Leben in lebensfeindlicher Umgebung

Science-Publikation lüftet Fähigkeiten eines Kartoffel-Krankheitserregers

Die HKI-Doktorandin Gulimila Shabuer bei ihrer Arbeit mit den farbenprächtigen Clostridien. (Quelle: HKI /Tina Kunath)

Ein Viertel aller pflanzlichen Lebensmittel weltweit verdirbt aufgrund von Pflanzenkrankheiten. Wissenschaftler des Hans-Knöll-Instituts haben ein normalerweise Sauerstoff-empfindliches Bakterium untersucht, das vor allem Kartoffeln befällt. Ihre Ergebnisse zeigen völlig unerwartet, dass dieses Bakterium in der Lage ist, in Umgebung mit Sauerstoff dennoch zu überleben. Wie dies geschieht, wurde nun im Fachmagazin Science veröffentlicht.

Kartoffeln zählen auf der ganzen Welt zu einem der wichtigsten Grundnahrungsmittel. Umso verheerender ist es, wenn ein großer Teil der Ernte aufgrund von Fäulnis gar nicht erst auf dem Teller landet. Die Verursacher sind oft Bakterien, die Kartoffeln zersetzen, so zum Beispiel Clostridien. Doch eigentlich können diese nur in sauerstofffreier Umgebung leben, nicht jedoch in einer Kartoffel, in der immer Sauerstoff vorhanden ist.

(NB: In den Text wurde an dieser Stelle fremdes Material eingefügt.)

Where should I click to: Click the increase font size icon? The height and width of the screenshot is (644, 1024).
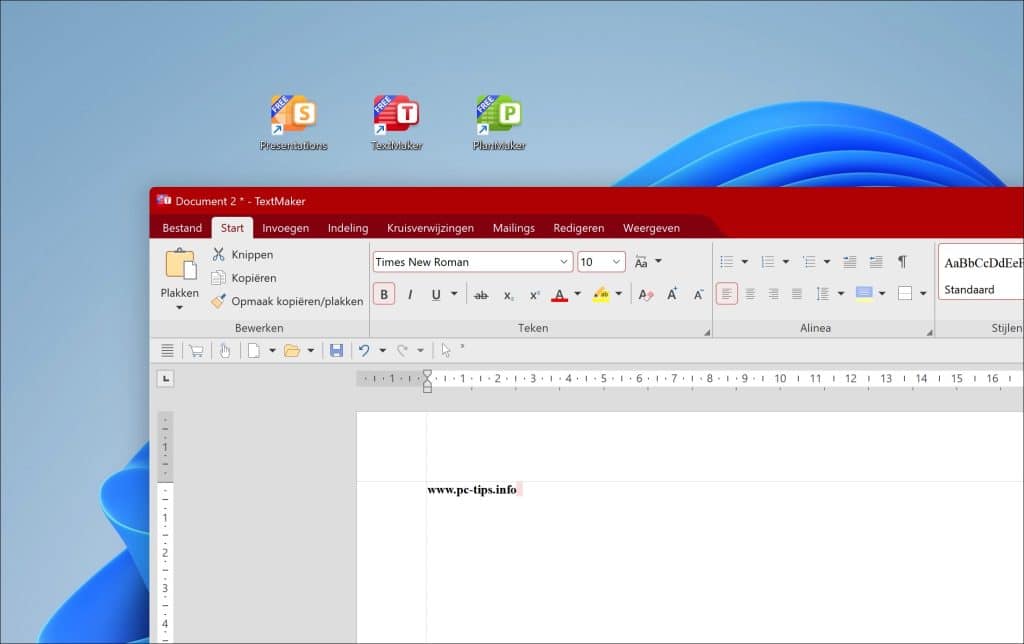point(672,295)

Wie gelingt diesen Bakterien das scheinbar Unmögliche?

Gulimila Shabuer, Doktorandin in der Abteilung Biomolekulare Chemie am Leibniz-Institut für Naturstoff-Forschung und Infektionsbiologie – Hans-Knöll-Institut, hat bei ihrer Forschung an dem Erreger der Kartoffelfäulnis, Clostridium puniceum, dessen ganz besondere Fähigkeiten entdeckt: „Das Bakterium produziert eine Gruppe von Wirkstoffen, die Clostrubine, die es ihm ermöglichen, in sauerstoffreicher Umgebung zu leben.“ Wie genau das funktioniert, können die Wissenschaftler bisher noch nicht sagen.

Doch ist dies nicht der einzige Überlebensvorteil des Bakteriums. Die Wirkstoffe machen es auch wehrhaft gegen andere Krankheitserreger in der Pflanze, die mit ihm konkurrieren. Sie wirken also antibiotisch. Dass Anaerobier, also sauerstofffeindliche Bakterien Antibiotika produzieren können, hatte die Gruppe von Prof. Dr. Christian Hertweck erstmals 2010 am Beispiel des Closthioamids nachgewiesen. Doch die Doppelfunktion der Clostrubine ist neu und deckt eine neue Strategie von Krankheitserregern in Pflanzen auf. Das Bakterium ist nicht nur in der Lage, Wirkstoffe zu produzieren, die potente Antibiotika sind. Diese Wirkstoffe helfen dem Bakterium auch noch beim Überleben in einer sauerstoffreichen Umgebung.

Seine Ergebnisse hat das Team aus HKI-Wissenschaftlern in Zusammenarbeit mit dem australischen Peter Doherty Institute for Infection and Immunity im weltweit renommierten Journal Science veröffentlicht.